Lorna Simpson / Ahlam Shibli / An Exhibition - An Event

Jeu de Paume, Paris

Shibli presents a selection of her works since 2001. Her images are anchored in current events, not through the urgency of a witness account but in the need to reestablish a critical distance through the profound transformation brought by a subjective regard. Lorna Simpson became known in the 1980s and 90s for her photographs and films that shook up the conventions of gender, identity, culture and memory.


comunicato stampa

LORNA SIMPSON
curatd by Joan Simon, art critic

For her first European exhibition, the Jeu de Paume presents thirty years of Lorna Simpson’s work. For this Afro-American artist, born in Brooklyn, New York, in 1960, the synthesis between image and text is profound and intimate. If one were to consider Lorna Simpson as a writer, the textual element of her works could have an autonomous life as prose poems, very short stories or fragments of scripts. And yet, her texts are inseparable from her images; there is a dynamic between the two that is both fragile and energising, which links them unfailingly.

Lorna Simpson became known in the 1980s and 90s for her photographs and films that shook up the conventions of gender, identity, culture and memory. Throughout her work, the artist tackles the complicated representation of the black body, using different media, while her texts add a significance that always remains open to the spectator’s imagination.
In her recent work, Lorna Simpson has integrated archive images, which she reinvents by positioning herself in them as subject. As the artist underlines: “The theme I turn to most often is memory. But beyond this subject, the underlying thread is my relationship to text and ideas about representation.” (Lorna Simpson)

This retrospective reveals the continuity in her conceptual and performative research. In her works linking photography and text, as well as in her video installations, she integrates – while continually shaking them up – the genres of fixed and moving images, using them to ask questions about identity, history, reality and fiction.

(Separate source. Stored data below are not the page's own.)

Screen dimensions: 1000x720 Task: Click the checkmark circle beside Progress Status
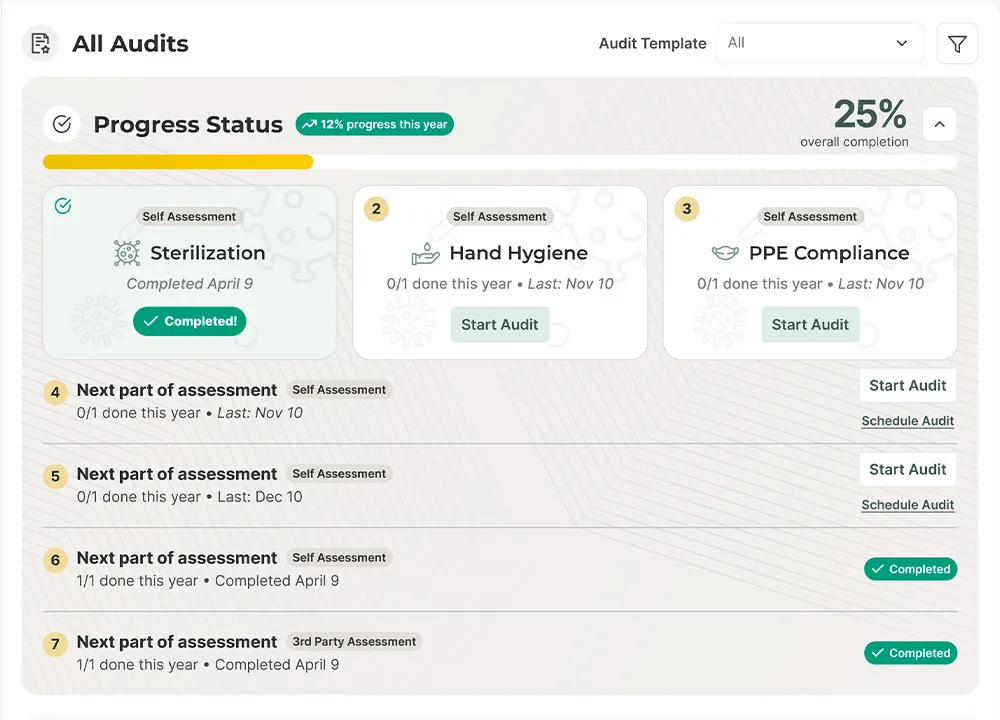62,123
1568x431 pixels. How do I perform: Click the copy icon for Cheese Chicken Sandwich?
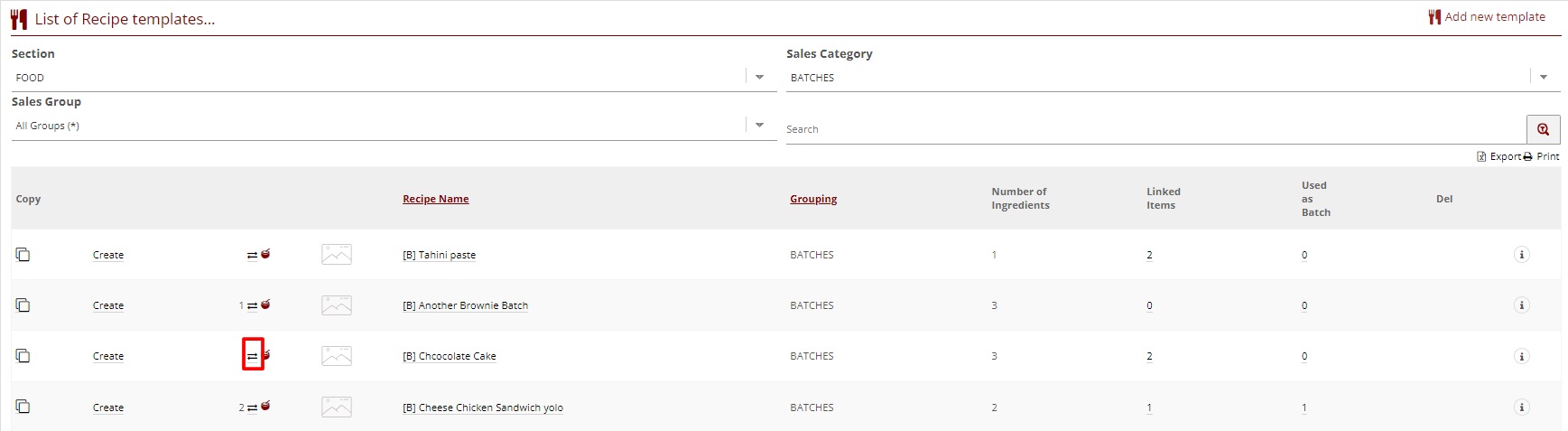tap(23, 407)
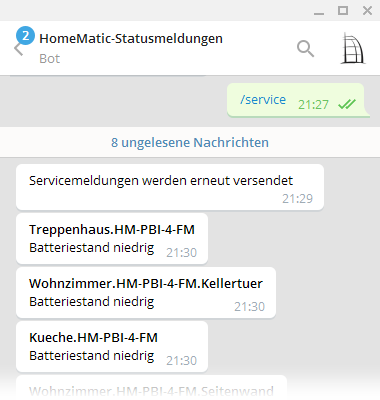Click the 21:27 timestamp on sent message
Screen dimensions: 380x400
313,105

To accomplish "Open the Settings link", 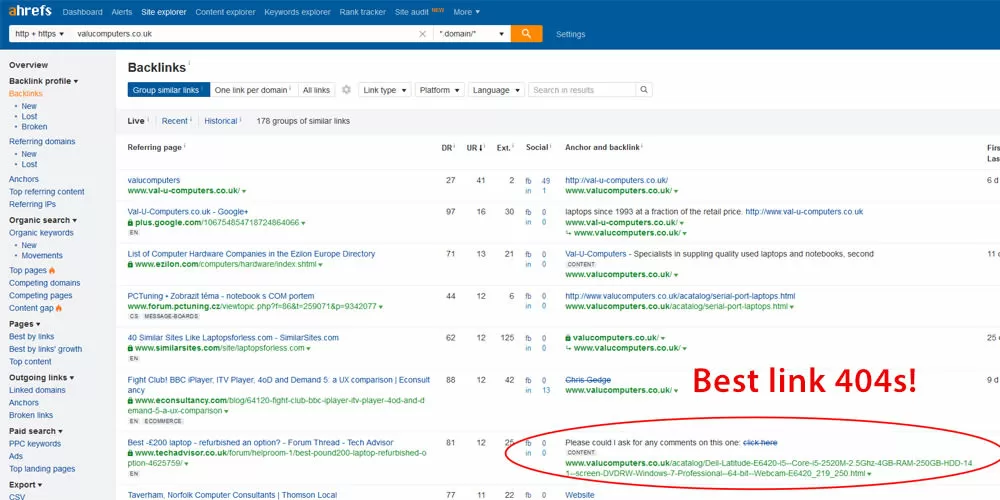I will coord(570,34).
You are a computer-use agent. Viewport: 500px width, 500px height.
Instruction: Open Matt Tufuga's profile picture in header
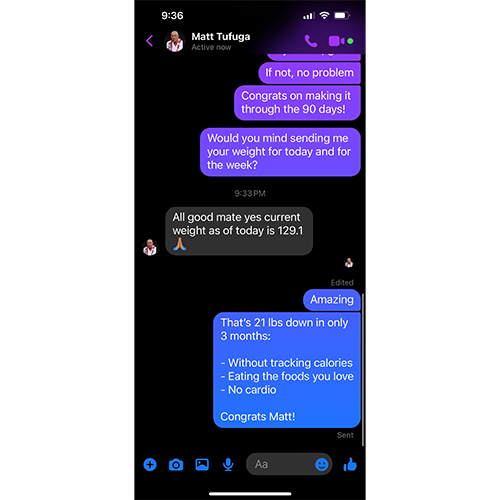175,41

She introduces complexity through her use of photography and film, in her exploitation of found objects, in the processes she develops to take on the challenges she sets herself and to spectators.
The exhibition gathers her large format photo-texts of the mid 1980s, which brought her to the attention of the critics (Gestures / Reenactments, Waterbearer, Stereo Styles), her work in screenprints on felt panels since the 1990s (Wigs, The Car, The Staircase, Day Time, Day Time (gold), Chandelier), a group of drawings (Gold Headed, 2013), and also her “Photo Booths”, ensembles of found photos and drawings (Gather, Please remind me of who I am…).

The exhibition is also an opportunity to discover her video installations: multivalent narratives that question the way in which experience is created and perceived more or less falsely (Cloudscape, 2004, Momentum, 2010), among them, Playing Chess, a new video installation made especially for the occasion.

Lorna Simpson has participated in important international exhibitions, including the Venice Biennale (1990), Documenta XI (2002) and the Hugo Boss Prize Award at the Guggenheim Museum (1998), and solo shows in Madrid (1998), Kitakyushu (1999), Salamanca (2002), Dublin (2003), Berlin (2004), Toronto (2004–2005), Brooklyn New York (2011), and in 2006-2007 at the Museum of Contemporary Art Los Angeles, Miami Art Museum, Whitney Museum of American Art New York, Kalamazoo Institute of Arts (Michigan), and Gibbes Museum of Art, Charleston.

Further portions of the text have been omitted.